Hello
I performed a bending simulation of a beam embedded at both ends with a force in the center.
When I compare the results with the classic RDM formulas I find the same max constraint but I have a big difference on the arrow (see attached image).
Can you explain why? is it due to a warping of the C-shaped section?
Thanks in advance
This may be related to a difference in moment of inertia between calculation and simulation.
The calculation is more approximate as to the shape of the profile
I checked, we have the same moment of inertia.
Hello
First of all, when you do a finite element calculation (which I presume you do) you will discretize your structure into reference elements. Here I think Solid did it for you, moreover there are a multitude of types of elements and the calculation will depend on the type you have chosen.
Here you have an analytical result obtained by Bernouilli's theory for the calculation of beams (no warping of flat sections in bending). So if you don't use the elements that take this theory into account (B23: Bernouilli's elements) you will never find the analytical result (which by the way is based on a lot of hypotheses that have not yet been verified). If you then want to get closer to the most accurate result possible, you will have to refine your mesh.
Dimitri
Hello
If I understand correctly, the most important arrow in the result of the solidworks simulation is due to the fact that it takes into account the warping of the section while the result of the analytical calculation does not take it into account?
In addition, how can we change the type of element in solidworks to select the B23? Unless I'm mistaken, I can only select the volume elements, beams or shells.
Kind regards
Completely according to the elements selected by Solidwork, the calculation will take into account the warping of the section.
Personally, to make structural calculations I use Abaqus, from there I have a great deal of freedom in the choice of my elements.
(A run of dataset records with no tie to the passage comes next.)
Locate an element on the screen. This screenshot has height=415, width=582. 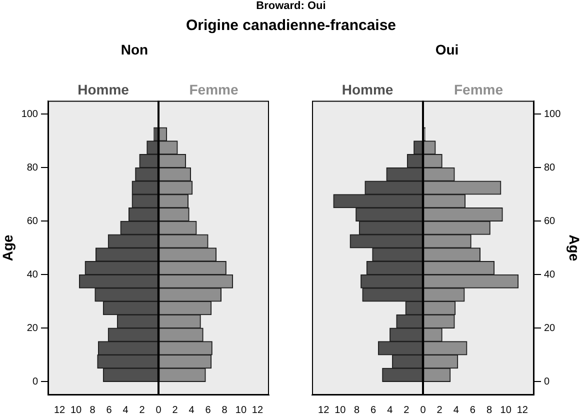
chart-title: Non is located at coordinates (134, 50).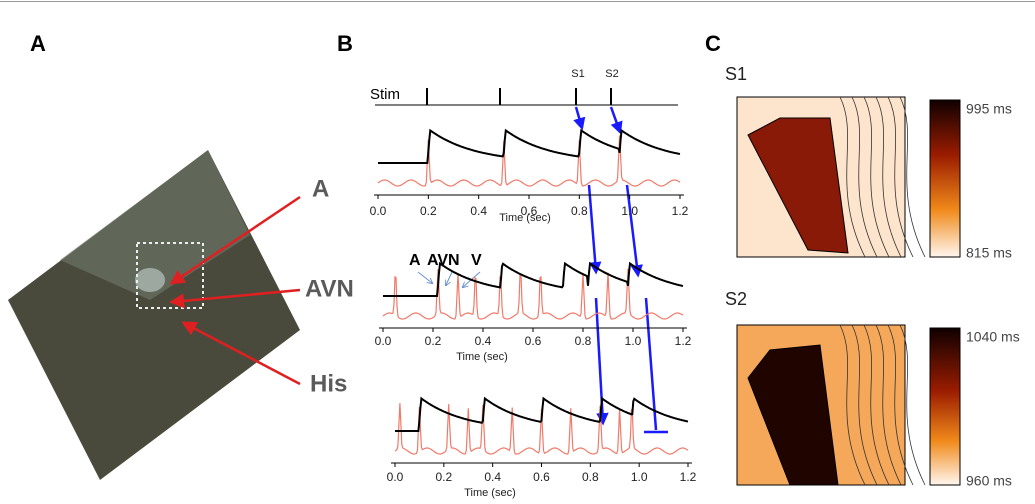  I want to click on panel-label: B, so click(345, 44).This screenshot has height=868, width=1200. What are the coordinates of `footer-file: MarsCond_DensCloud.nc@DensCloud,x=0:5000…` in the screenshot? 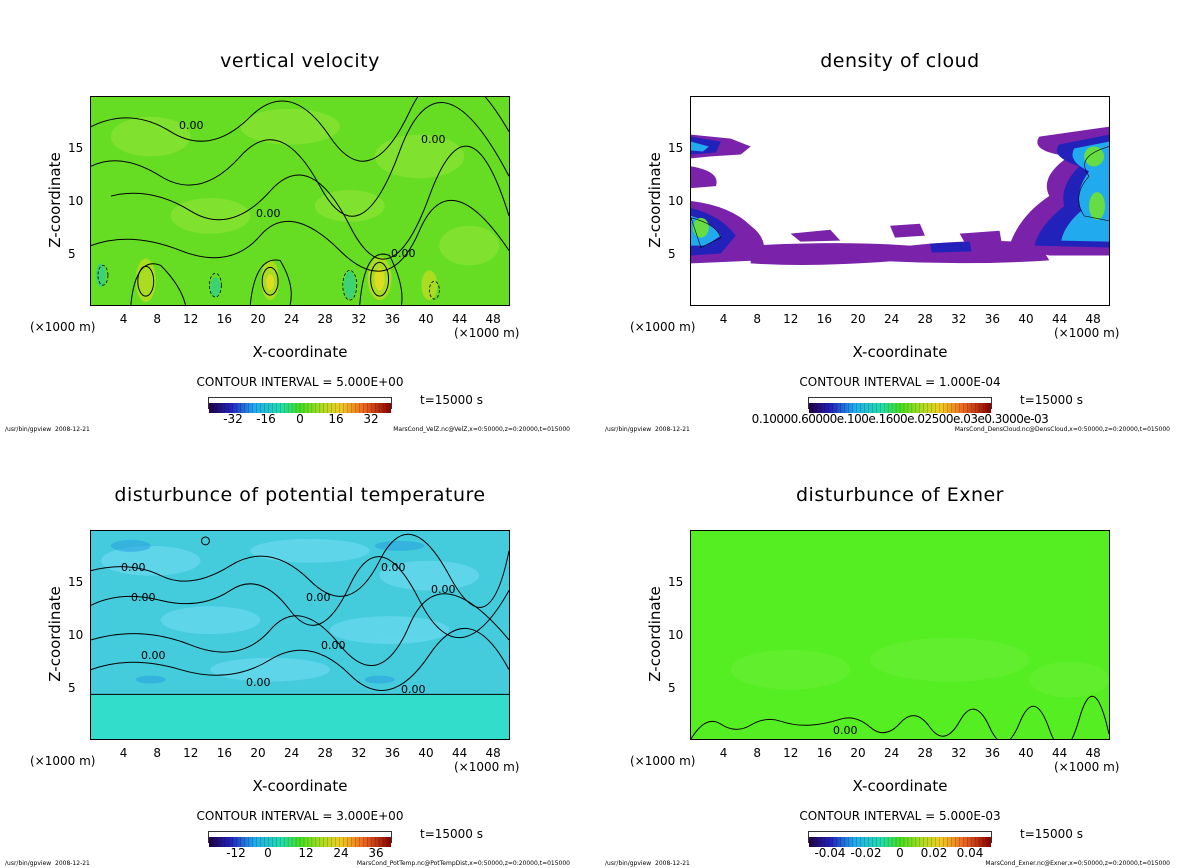 It's located at (1062, 430).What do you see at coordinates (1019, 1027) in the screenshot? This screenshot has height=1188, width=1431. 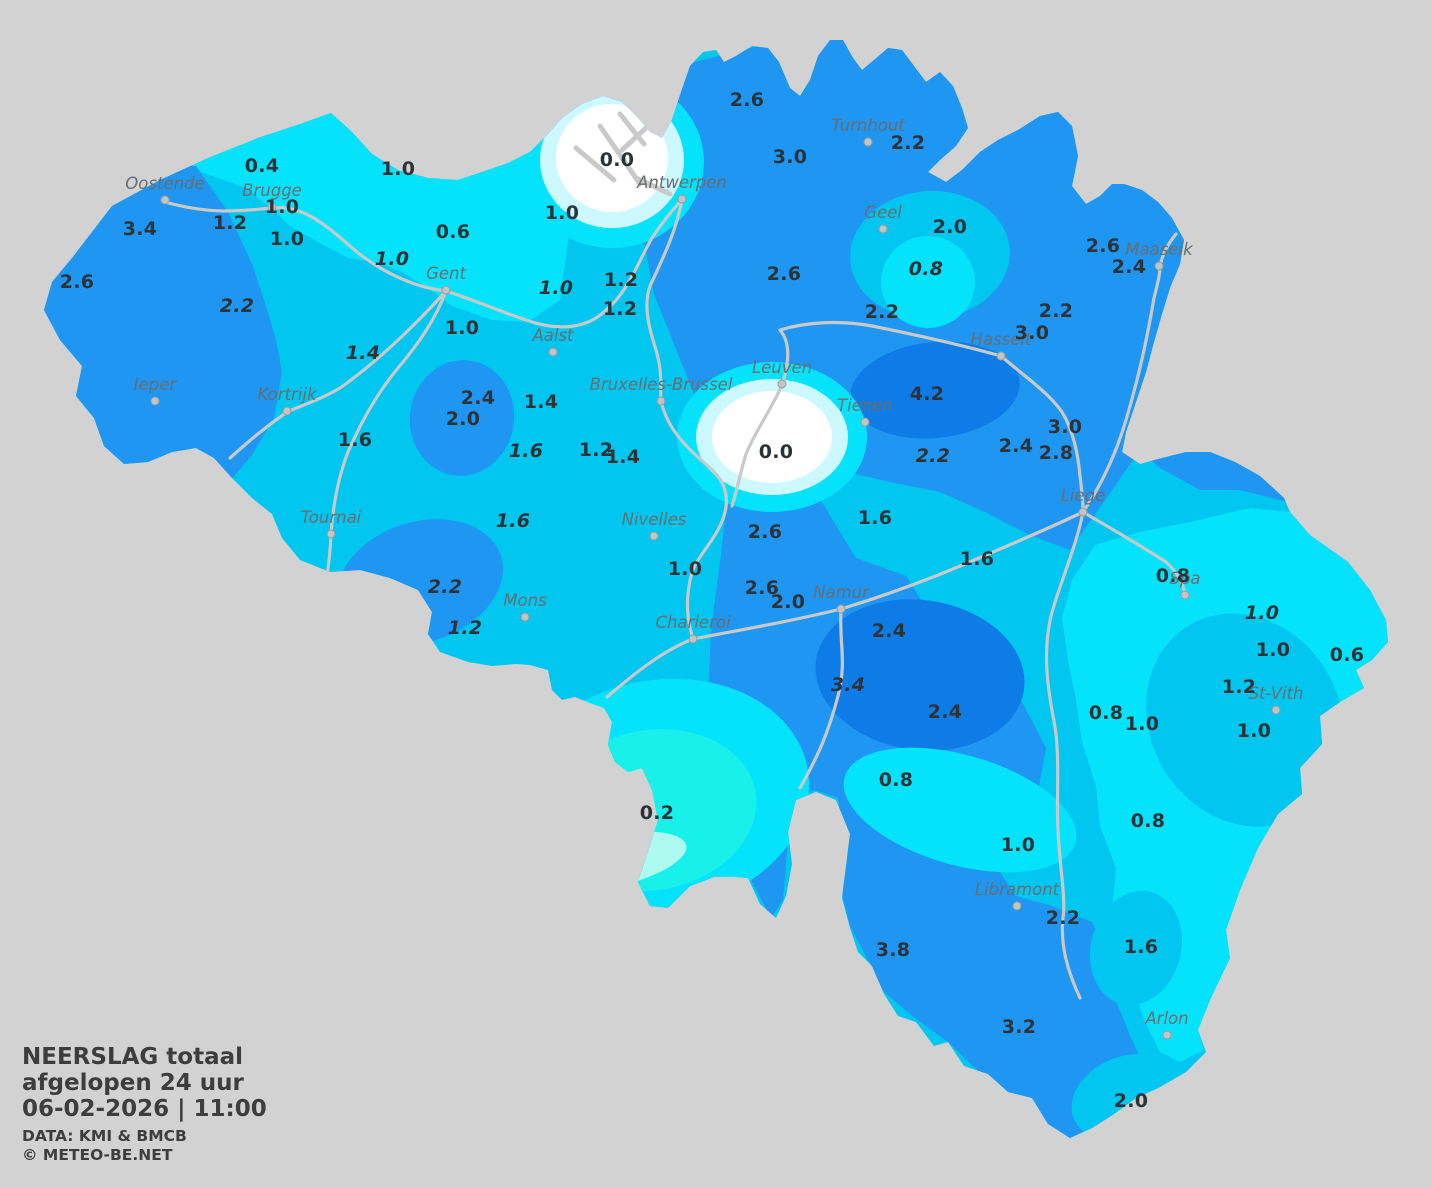 I see `precip-value-label: 3.2` at bounding box center [1019, 1027].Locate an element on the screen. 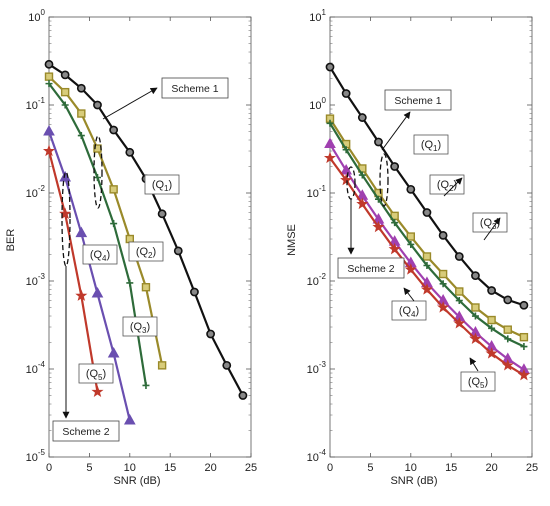  nmse-annotations: Scheme 1 Scheme 2 is located at coordinates (394, 184).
In your case I am not sure that you can choose particular elements in your case the choice of beam will be made for 1D structures; shell for 2D structures and finally volume for 3D structures.
After that, you should know that an analytical result remains an approximate result.
Dimitri
Hello
Visually, I wonder about the coherence of the model. In concrete terms, the deformed does not correspond to what it should be. Normally, you should have something parabolic and continuous. Whereas here, you have 2 parts that remain almost straight with a discontinuity in the center.
Is your modeling in beam elements? Is the junction between your 2 volume bodies really continuous?